Problem requirements: Give the lines of the records below as a JSON list of strings, one string per line, with blank lines left out. Leave the pictures out of the answer.

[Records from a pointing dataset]
▼▼▼

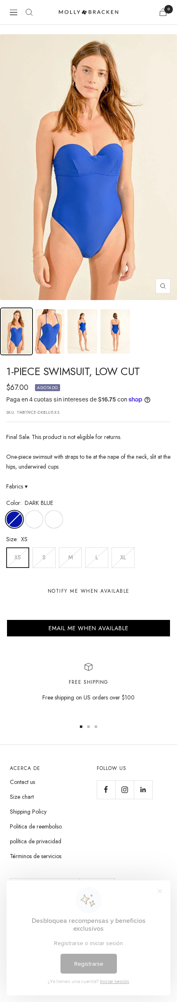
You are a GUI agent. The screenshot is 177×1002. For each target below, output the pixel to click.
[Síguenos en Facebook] (106, 789)
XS (17, 557)
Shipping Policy (28, 811)
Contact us (22, 782)
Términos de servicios (35, 856)
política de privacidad (35, 841)
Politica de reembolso (36, 826)
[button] (88, 628)
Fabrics (17, 486)
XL (123, 557)
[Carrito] (163, 12)
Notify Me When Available (89, 591)
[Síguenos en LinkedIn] (143, 789)
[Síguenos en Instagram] (124, 789)
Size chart (22, 797)
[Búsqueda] (29, 12)
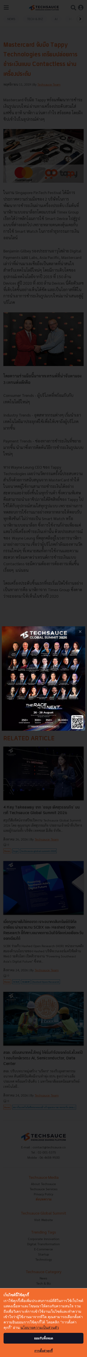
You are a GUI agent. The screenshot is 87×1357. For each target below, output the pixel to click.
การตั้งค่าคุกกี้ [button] (43, 1351)
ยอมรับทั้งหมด (43, 1338)
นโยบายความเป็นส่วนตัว (40, 1327)
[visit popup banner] (43, 678)
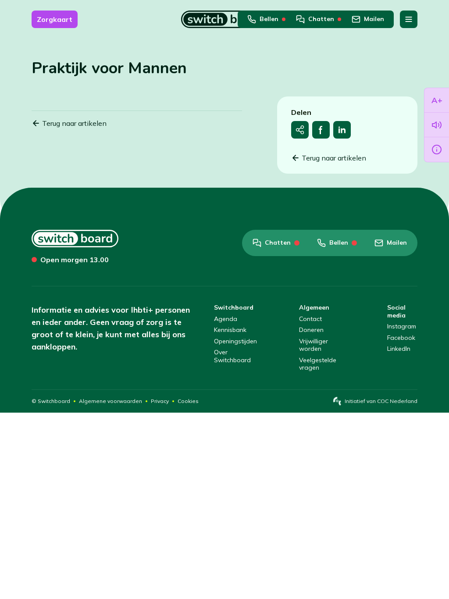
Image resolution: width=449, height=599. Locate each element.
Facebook (401, 338)
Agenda (225, 319)
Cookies (188, 401)
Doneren (311, 330)
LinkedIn (398, 349)
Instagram (401, 326)
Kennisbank (230, 330)
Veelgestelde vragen (317, 364)
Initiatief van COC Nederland (381, 401)
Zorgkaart (54, 19)
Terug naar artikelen (74, 123)
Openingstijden (235, 341)
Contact (310, 319)
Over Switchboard (232, 356)
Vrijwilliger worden (313, 345)
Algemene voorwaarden (110, 401)
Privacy (160, 401)
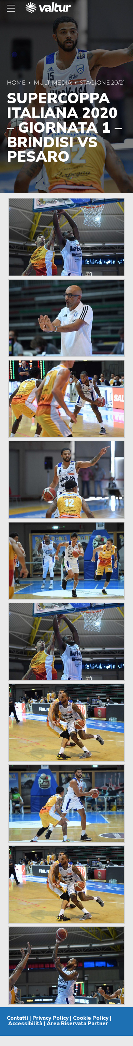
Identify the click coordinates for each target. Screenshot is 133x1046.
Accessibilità (25, 1023)
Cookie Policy (90, 1018)
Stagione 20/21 (102, 82)
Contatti (17, 1018)
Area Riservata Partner (77, 1023)
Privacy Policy (50, 1018)
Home (16, 82)
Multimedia (53, 82)
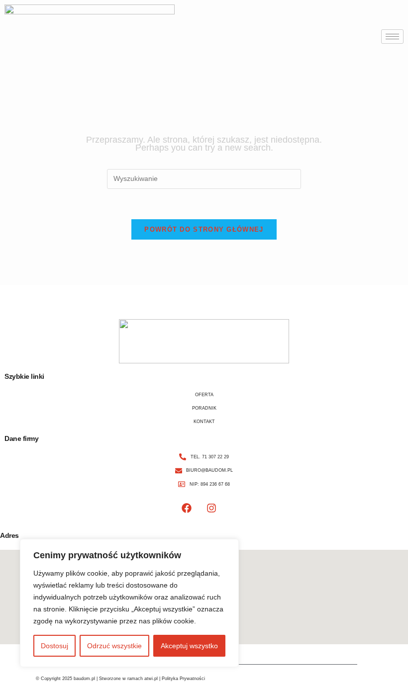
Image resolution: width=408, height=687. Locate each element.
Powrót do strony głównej (203, 229)
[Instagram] (211, 508)
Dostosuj (54, 646)
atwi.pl (151, 678)
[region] (129, 603)
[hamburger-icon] (392, 36)
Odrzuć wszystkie (114, 646)
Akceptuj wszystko (189, 646)
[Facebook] (187, 508)
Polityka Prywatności (183, 678)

▲▲▲

Full response:
[
  "You are a GUI agent. The screenshot is 177×1002. For each target below, output the pixel to click.",
  "[Síguenos en Facebook] (106, 789)",
  "XS (17, 557)",
  "Shipping Policy (28, 811)",
  "Contact us (22, 782)",
  "Términos de servicios (35, 856)",
  "política de privacidad (35, 841)",
  "Politica de reembolso (36, 826)",
  "[button] (88, 628)",
  "Fabrics (17, 486)",
  "XL (123, 557)",
  "[Carrito] (163, 12)",
  "Notify Me When Available (89, 591)",
  "[Síguenos en LinkedIn] (143, 789)",
  "[Síguenos en Instagram] (124, 789)",
  "Size chart (22, 797)",
  "[Búsqueda] (29, 12)",
  "You are a GUI agent. The screenshot is 87×1357. For each target below, output the pixel to click.",
  "การตั้งค่าคุกกี้ [button] (43, 1351)",
  "ยอมรับทั้งหมด (43, 1338)",
  "นโยบายความเป็นส่วนตัว (40, 1327)",
  "[visit popup banner] (43, 678)",
  "Image resolution: width=449, height=599. Locate each element.",
  "Facebook (401, 338)",
  "Agenda (225, 319)",
  "Cookies (188, 401)",
  "Doneren (311, 330)",
  "LinkedIn (398, 349)",
  "Instagram (401, 326)",
  "Kennisbank (230, 330)",
  "Veelgestelde vragen (317, 364)",
  "Initiatief van COC Nederland (381, 401)",
  "Zorgkaart (54, 19)",
  "Terug naar artikelen (74, 123)",
  "Openingstijden (235, 341)",
  "Contact (310, 319)",
  "Over Switchboard (232, 356)",
  "Vrijwilliger worden (313, 345)",
  "Algemene voorwaarden (110, 401)",
  "Privacy (160, 401)",
  "Identify the click coordinates for each target. Screenshot is 133x1046.",
  "Accessibilità (25, 1023)",
  "Cookie Policy (90, 1018)",
  "Stagione 20/21 (102, 82)",
  "Contatti (17, 1018)",
  "Area Riservata Partner (77, 1023)",
  "Privacy Policy (50, 1018)",
  "Home (16, 82)",
  "Multimedia (53, 82)",
  "Image resolution: width=408, height=687. Locate each element.",
  "Powrót do strony głównej (203, 229)",
  "[Instagram] (211, 508)",
  "Dostosuj (54, 646)",
  "atwi.pl (151, 678)",
  "[region] (129, 603)",
  "[hamburger-icon] (392, 36)",
  "Odrzuć wszystkie (114, 646)",
  "Akceptuj wszystko (189, 646)",
  "[Facebook] (187, 508)",
  "Polityka Prywatności (183, 678)"
]